SeaLinkSeaLink
/
Cookbook

6 min read

Cost-effective research agent: Kimi for context, Qwen for synthesis

Read 50 PDFs with Kimi K2 ($0.6/1M in), distill key points, then have Qwen3 Max write the executive summary.

Why two models

Long-context models are cheap per token but generate worse executive prose. Premium models cost 5-25x more per output token but write much better. Split the workload.

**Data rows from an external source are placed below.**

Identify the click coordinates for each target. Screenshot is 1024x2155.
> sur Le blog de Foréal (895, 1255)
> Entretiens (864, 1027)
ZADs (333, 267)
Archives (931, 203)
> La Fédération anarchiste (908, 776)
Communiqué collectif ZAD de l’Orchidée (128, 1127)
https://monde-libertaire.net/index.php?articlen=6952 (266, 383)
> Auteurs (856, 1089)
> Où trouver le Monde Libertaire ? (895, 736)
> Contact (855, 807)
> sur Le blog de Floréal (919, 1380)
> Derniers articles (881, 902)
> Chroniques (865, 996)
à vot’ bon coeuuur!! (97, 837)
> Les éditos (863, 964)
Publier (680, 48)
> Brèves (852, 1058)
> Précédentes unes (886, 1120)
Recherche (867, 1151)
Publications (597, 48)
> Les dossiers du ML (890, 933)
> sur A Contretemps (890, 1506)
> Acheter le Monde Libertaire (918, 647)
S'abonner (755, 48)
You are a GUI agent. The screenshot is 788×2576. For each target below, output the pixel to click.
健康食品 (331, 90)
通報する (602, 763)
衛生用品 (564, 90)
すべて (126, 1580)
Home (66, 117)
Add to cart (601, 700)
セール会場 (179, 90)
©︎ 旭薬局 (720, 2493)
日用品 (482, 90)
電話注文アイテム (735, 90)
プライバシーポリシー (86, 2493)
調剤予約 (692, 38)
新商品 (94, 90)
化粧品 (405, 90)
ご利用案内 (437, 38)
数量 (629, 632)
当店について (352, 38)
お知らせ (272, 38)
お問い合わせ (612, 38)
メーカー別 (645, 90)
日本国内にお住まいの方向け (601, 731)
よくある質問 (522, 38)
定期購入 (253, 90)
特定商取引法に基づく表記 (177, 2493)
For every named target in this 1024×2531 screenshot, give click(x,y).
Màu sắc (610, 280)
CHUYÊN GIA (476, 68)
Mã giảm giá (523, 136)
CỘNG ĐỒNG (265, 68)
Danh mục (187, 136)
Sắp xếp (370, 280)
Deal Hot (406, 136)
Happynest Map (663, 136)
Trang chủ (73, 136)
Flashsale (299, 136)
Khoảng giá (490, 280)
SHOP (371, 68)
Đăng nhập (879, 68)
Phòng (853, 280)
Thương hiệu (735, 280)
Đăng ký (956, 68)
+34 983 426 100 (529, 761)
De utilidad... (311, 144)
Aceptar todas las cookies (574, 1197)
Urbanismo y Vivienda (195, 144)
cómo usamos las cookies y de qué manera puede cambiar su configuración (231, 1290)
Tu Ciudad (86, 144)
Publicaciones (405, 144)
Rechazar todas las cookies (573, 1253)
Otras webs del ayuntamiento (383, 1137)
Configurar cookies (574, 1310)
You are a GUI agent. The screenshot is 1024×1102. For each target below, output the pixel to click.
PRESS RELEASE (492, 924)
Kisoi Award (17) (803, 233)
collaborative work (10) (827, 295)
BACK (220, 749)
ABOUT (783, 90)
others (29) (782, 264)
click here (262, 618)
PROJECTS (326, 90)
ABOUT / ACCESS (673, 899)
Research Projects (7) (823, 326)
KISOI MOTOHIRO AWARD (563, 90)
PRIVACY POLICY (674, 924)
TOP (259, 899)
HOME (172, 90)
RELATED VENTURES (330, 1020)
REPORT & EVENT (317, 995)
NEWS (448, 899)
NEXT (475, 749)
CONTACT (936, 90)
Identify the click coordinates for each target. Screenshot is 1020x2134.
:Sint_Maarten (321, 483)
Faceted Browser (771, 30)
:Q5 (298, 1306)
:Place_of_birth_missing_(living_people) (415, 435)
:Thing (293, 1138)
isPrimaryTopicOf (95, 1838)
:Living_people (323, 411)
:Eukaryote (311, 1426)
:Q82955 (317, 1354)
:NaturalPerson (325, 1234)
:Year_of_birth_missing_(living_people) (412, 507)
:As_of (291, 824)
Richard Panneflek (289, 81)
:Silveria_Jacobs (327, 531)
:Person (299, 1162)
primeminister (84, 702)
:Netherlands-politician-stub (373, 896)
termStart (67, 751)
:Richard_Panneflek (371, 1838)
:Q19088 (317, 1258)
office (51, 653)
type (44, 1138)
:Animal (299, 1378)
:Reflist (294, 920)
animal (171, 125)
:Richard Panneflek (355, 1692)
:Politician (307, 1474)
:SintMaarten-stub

Step 1 — Kimi reads everything

Concatenate up to ~800K tokens of PDF text into Kimi's 1M-token context. Ask for structured key points (JSON).

extract.py
corpus = "\n\n--- PDF BOUNDARY ---\n\n".join(pdf_texts)
extract = client.chat.completions.create(
model="kimi-k2",
response_format={"type": "json_object"},
messages=[
{
"role": "system",
"content": (
"Read all the PDFs separated by '--- PDF BOUNDARY ---'. "
"Return JSON: {\"docs\": [{\"title\": ..., \"key_points\": [...]}]}"
),
},
{"role": "user", "content": corpus},
],
max_tokens=4000,
)

Step 2 — Qwen synthesizes

Pass Kimi's JSON to Qwen3 Max. Ask for an executive summary in your house style.

synthesize.py
summary = client.chat.completions.create(
model="qwen3-max",
messages=[
{
"role": "system",
"content": (
"Write a one-page executive summary. Tone: direct, no jargon, "
"no marketing language. Lead with the single most important "
"finding. Cite sources by title."
),
},
{"role": "user", "content": extract.choices[0].message.content},
],
max_tokens=1200,
)
print(summary.choices[0].message.content)

Cost

50 PDFs × 16K tokens = 800K input. Kimi K2 input: $0.48. Kimi output (4K): $0.01. Qwen3 Max input (4K): about $0.01. Qwen3 Max output (1.2K): about $0.02. Total ≈ $0.52 / report. Run 100/month for about $52.